(Raw data)
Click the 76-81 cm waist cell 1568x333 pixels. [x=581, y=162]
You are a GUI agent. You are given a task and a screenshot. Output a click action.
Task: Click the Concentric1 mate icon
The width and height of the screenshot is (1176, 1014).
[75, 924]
(End Raw data)
Work task:
All lines from the line holding "The width and" through the end of the records above need to be transcribed exactly, and no other text should appear.

Response to this task:
The width and height of the screenshot is (1176, 1014).
[75, 924]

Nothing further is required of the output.